The ministry has also proposed scrapping the proviso to Clause 1, which exempted BARC India or any other industry-led body from these restrictions.
Collectively, these changes are intended to open up India’s television audience measurement sector. After TAM India, BARC is the sole organisation measuring TV viewership data in India for over a decade.
The proposed amendments mark a reversal of the approach the government adopted over a decade ago. BARC (Broadcast Audience Research Council) was bolstered with the idea that an industry-driven body, instead of a single entity, would carry out the behemoth task of TV ratings.
The institutionalisation of this industry-driven body was done after the recommendation of the committee chaired by Dr Amit Mitra, the then secretary general at FICCI (Federation of Indian Chambers of Commerce & Industry). The Committee was constituted in the backdrop of deficiencies in the system of generation of Television Rating Points (TRPs) in India and its possible impact on the programming content of TV channels.
At the time, the government said the committee would examine “whether an industry-led body like BARC, as recommended by TRAI, is the most appropriate mechanism to create TRPs without the existing deficiencies.”
Who can apply for setting up an audience measurement system?
The policy guidelines of 2014 effectively restricted an individual broadcaster or a distribution platform operator (DPO) from entering the audience measurement business.
With this proposed amendment, any firm can enter into the broadcast audience measurement business, subject to the condition that the other obligations of the guidelines are met.
While BARC India was created by a joint industry body involving IBDF, AAAI and ISA, other industry associations, such as IAMAI, AIDCF, NBDA or NBDF, were also eligible to create a parallel currency.
Among these industry bodies, NBDA or NBDF had major issues with BARC India. The news broadcasters historically alleged that BARC was largely serving the interests of large broadcasters.
On the other hand, IAMAI and its members, including top OTT and digital platforms, always flagged the lack of unified measurement.
However, no one else came forward to set up a measurement body in the past decade, owing to the huge investment running into hundreds of crores.
For independent firms, the I&B ministry engaged TAM India and invited several other companies for discussion to set up a measurement currency. The question of a huge investment to meet the other obligations always remained a big block.
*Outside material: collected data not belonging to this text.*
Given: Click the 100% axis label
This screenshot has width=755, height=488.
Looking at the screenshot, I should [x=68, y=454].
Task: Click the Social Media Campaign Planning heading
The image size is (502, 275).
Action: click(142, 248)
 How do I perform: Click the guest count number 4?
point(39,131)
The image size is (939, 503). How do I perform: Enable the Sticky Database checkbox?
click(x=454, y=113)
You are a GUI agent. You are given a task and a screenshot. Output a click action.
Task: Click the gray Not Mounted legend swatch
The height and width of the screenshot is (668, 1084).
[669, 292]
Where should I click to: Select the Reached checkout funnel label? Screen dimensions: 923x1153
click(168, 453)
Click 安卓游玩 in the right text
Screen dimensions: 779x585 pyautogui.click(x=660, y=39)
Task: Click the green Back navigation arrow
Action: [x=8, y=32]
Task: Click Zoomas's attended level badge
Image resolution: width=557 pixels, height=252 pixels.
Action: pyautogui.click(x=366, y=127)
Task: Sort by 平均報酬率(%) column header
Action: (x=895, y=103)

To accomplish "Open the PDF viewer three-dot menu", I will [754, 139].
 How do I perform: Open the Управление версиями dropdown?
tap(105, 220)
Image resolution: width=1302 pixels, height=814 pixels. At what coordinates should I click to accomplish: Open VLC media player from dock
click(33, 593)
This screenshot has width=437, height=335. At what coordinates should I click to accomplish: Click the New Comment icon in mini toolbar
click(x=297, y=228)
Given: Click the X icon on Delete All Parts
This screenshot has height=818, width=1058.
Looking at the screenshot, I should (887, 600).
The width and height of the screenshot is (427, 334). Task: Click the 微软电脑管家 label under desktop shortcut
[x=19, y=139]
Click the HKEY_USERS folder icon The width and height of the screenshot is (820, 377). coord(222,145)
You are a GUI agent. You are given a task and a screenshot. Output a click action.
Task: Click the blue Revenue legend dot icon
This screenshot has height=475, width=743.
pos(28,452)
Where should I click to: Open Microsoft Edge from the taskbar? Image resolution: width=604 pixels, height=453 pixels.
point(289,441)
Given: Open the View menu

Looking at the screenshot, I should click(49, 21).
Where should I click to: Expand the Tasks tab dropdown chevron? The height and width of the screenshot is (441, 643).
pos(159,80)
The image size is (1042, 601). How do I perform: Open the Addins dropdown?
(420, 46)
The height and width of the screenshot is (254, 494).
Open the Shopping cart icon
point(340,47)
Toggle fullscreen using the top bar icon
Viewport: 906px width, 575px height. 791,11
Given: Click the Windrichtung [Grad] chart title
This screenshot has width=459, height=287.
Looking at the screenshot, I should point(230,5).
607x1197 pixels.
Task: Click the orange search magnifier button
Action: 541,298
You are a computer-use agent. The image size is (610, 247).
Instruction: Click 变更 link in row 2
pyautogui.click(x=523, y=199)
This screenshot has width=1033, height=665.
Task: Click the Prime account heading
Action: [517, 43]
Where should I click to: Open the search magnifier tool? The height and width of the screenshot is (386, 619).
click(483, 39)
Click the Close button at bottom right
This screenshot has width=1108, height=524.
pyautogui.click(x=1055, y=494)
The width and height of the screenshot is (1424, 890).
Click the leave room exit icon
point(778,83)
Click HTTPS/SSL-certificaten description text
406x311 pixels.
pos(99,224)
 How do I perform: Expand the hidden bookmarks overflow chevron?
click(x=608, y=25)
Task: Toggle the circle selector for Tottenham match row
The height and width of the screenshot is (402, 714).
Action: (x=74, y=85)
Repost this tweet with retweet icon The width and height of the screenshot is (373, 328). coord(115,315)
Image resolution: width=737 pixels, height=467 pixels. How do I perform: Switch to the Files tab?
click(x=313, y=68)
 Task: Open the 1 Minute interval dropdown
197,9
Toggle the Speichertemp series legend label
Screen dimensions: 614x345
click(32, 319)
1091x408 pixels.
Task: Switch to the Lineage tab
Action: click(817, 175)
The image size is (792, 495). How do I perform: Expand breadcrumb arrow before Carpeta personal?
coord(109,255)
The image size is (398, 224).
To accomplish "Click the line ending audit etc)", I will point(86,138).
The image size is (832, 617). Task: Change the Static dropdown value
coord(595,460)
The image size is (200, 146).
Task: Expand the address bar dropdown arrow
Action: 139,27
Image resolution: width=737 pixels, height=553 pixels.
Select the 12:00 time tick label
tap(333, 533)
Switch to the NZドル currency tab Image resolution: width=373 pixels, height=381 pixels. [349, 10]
As the proposed amendments allow individual broadcasters to enter the measurement business, the question remains the same – who has that deep pocket with a surplus of Rs 200-300 crore for the audience measurement business?
Broadcasters like JioStar, which is about half of the total size of the Indian broadcast industry, can set up a parallel measurement body with the relaxed entry norms.
Several industry veterans told BestMediaInfo.com that despite being the largest stakeholder in IBDF, which is again the largest stakeholder in BARC, JioStar may look at setting up or backing another currency.
However, some pointed out that the broadcasters may not prefer to enter the measurement business independently unless it has the tag of an industry-led initiative.
Cable industry body, AIDCF, which has been claiming a sharp drop in the viewership of TV channels, or their members, including DPOs owned by Reliance, may be another contender. However, multiple industry veterans denied any such possibility.
The DTH platforms, such as Tata Play or Airtel Digital TV, have the chance to come up with a measurement currency.
Both the DTH players have millions of Return Path Data (RPD) enabled set-top boxes, and they use the viewership data for internal usage.
About five years back, when Airtel Digital TV attempted to sell its viewership data to its clients, the ministry intervened and asked them to either register as a measurement firm or share the data with BARC India.
Despite the government’s push for the inclusion of RPD into the existing measurement system, none of the DTH players or DPOs agreed to share the data with BARC India.
With the norms being eased, the struggling DTH players could see a business sense in audience measurement.